Nordrhein-Westfalen positionieren wollen und worauf Ihre Redebeiträge, Ihr Antrag und Ihre Einlassungen zielen, ist doch mehr als deutlich geworden – nicht zuletzt im Redebeitrag, den Sie hier gerade gehalten haben.

Sie stehen für Spaltung, und Sie stehen für eine dunkle Vision von Deutschland. Wenn überhaupt von einem Dunkeldeutschland die Rede sein kann, dann ist es Ihre Vorstellung von diesem Land.

(Beifall von den GRÜNEN – Vereinzelt Beifall von der CDU, der SPD und der FDP)

Das werden wir Ihnen so nicht durchgehen lassen.

Der Aufruf der Bürgerrechtlerinnen und Bürgerrechtler endet mit dem Satz: „Spaltung hatten wir in Deutschland lange genug!“ – Ich glaube, das ist ein deutlicher Aufruf an uns, diese Spaltung, die Sie in diesem Land weiter vorantreiben wollen, so nicht durchgehen zu lassen, sondern ihr konsequent und immer entgegenzutreten.

(Beifall von den GRÜNEN – Vereinzelt Beifall von der SPD und der FDP)

Vielen Dank, Frau Kollegin Paul. – Für die Landesregierung hat jetzt Frau Ministerin Pfeiffer-Poensgen das Wort.

Frau Präsidentin! Meine Damen und Herren Abgeordnete! Zu den Ereignissen der Wende und zur deutschen Einheit hat mein Kollege Stamp für die Landesregierung heute bereits unter Tagesordnungspunkt 3 zum Antrag der SPD-Fraktion sehr grundsätzlich Stellung genommen.
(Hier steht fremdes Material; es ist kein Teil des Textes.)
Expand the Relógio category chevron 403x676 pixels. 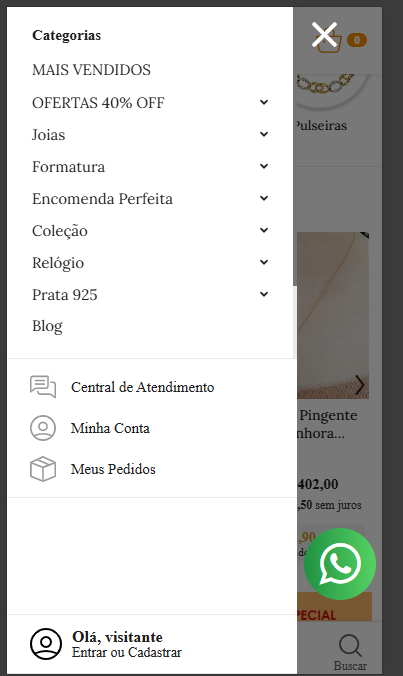(x=264, y=262)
Zu dem in dieser Resolution, über die wir jetzt debattieren, vorhandenen Text haben die Abgeordneten vor mir bereits sehr ausführlich Stellung genommen. Sie haben die Vorlage kommentiert und vor allen Dingen ihre Qualität eingeordnet.

Deswegen habe ich mir vorgenommen, nur zu den Aspekten in der Resolution der Fraktion der AfD Stellung zu nehmen, die sich ausdrücklich an die Landesregierung wenden.

Der 9. November kann aufgrund seiner vielschichtigen historischen Bedeutung – auch das wurde hier immer wieder angesprochen – kein Feiertag sein. Mit der besonderen Würdigung des Mauerfalls an diesem Tag würde man die Bedeutung anderer Ereignisse in der Geschichte unseres Landes in den Hintergrund stellen.

Nicht ohne Grund hat man daher den 3. Oktober als Feiertag gewählt, an dem wir im nächsten Jahr die 30. Wiederkehr der Wiedervereinigung feiern und damit auch den Mauerfall als ihre Grundlage würdigen.